[Begin]

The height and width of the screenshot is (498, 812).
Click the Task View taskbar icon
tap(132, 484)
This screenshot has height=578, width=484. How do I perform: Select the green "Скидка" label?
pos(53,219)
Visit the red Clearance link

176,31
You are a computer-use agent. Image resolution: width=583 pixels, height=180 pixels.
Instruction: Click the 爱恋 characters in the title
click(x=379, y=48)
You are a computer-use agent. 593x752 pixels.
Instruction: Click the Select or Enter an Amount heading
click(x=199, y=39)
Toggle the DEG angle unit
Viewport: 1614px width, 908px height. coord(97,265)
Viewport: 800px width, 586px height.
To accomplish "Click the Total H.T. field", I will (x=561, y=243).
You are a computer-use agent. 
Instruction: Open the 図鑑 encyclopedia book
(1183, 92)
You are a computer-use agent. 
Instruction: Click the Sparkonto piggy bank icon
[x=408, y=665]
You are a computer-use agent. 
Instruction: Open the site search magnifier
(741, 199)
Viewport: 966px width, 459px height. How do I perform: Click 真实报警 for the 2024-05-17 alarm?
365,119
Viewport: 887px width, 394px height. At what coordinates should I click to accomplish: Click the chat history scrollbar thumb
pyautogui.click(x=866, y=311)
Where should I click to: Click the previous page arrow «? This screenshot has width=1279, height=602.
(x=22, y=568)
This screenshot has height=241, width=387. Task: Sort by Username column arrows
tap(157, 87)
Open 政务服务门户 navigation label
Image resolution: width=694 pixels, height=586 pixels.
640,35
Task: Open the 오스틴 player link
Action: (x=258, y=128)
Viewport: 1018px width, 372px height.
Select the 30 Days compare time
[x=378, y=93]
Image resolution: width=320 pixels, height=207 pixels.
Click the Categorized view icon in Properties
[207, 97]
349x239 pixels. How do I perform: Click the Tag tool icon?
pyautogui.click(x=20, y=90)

[End]

• Task objective
Render the lines above as a JSON list of strings, one string per line, omitting blank lines.

• Output of the task
[
  "The height and width of the screenshot is (498, 812).",
  "Click the Task View taskbar icon",
  "tap(132, 484)",
  "This screenshot has height=578, width=484. How do I perform: Select the green \"Скидка\" label?",
  "pos(53,219)",
  "Visit the red Clearance link",
  "176,31",
  "You are a computer-use agent. Image resolution: width=583 pixels, height=180 pixels.",
  "Instruction: Click the 爱恋 characters in the title",
  "click(x=379, y=48)",
  "You are a computer-use agent. 593x752 pixels.",
  "Instruction: Click the Select or Enter an Amount heading",
  "click(x=199, y=39)",
  "Toggle the DEG angle unit",
  "Viewport: 1614px width, 908px height. coord(97,265)",
  "Viewport: 800px width, 586px height.",
  "To accomplish \"Click the Total H.T. field\", I will (x=561, y=243).",
  "You are a computer-use agent. ",
  "Instruction: Open the 図鑑 encyclopedia book",
  "(1183, 92)",
  "You are a computer-use agent. ",
  "Instruction: Click the Sparkonto piggy bank icon",
  "[x=408, y=665]",
  "You are a computer-use agent. ",
  "Instruction: Open the site search magnifier",
  "(741, 199)",
  "Viewport: 966px width, 459px height. How do I perform: Click 真实报警 for the 2024-05-17 alarm?",
  "365,119",
  "Viewport: 887px width, 394px height. At what coordinates should I click to accomplish: Click the chat history scrollbar thumb",
  "pyautogui.click(x=866, y=311)",
  "Where should I click to: Click the previous page arrow «? This screenshot has width=1279, height=602.",
  "(x=22, y=568)",
  "This screenshot has height=241, width=387. Task: Sort by Username column arrows",
  "tap(157, 87)",
  "Open 政务服务门户 navigation label",
  "Image resolution: width=694 pixels, height=586 pixels.",
  "640,35",
  "Task: Open the 오스틴 player link",
  "Action: (x=258, y=128)",
  "Viewport: 1018px width, 372px height.",
  "Select the 30 Days compare time",
  "[x=378, y=93]",
  "Image resolution: width=320 pixels, height=207 pixels.",
  "Click the Categorized view icon in Properties",
  "[207, 97]",
  "349x239 pixels. How do I perform: Click the Tag tool icon?",
  "pyautogui.click(x=20, y=90)"
]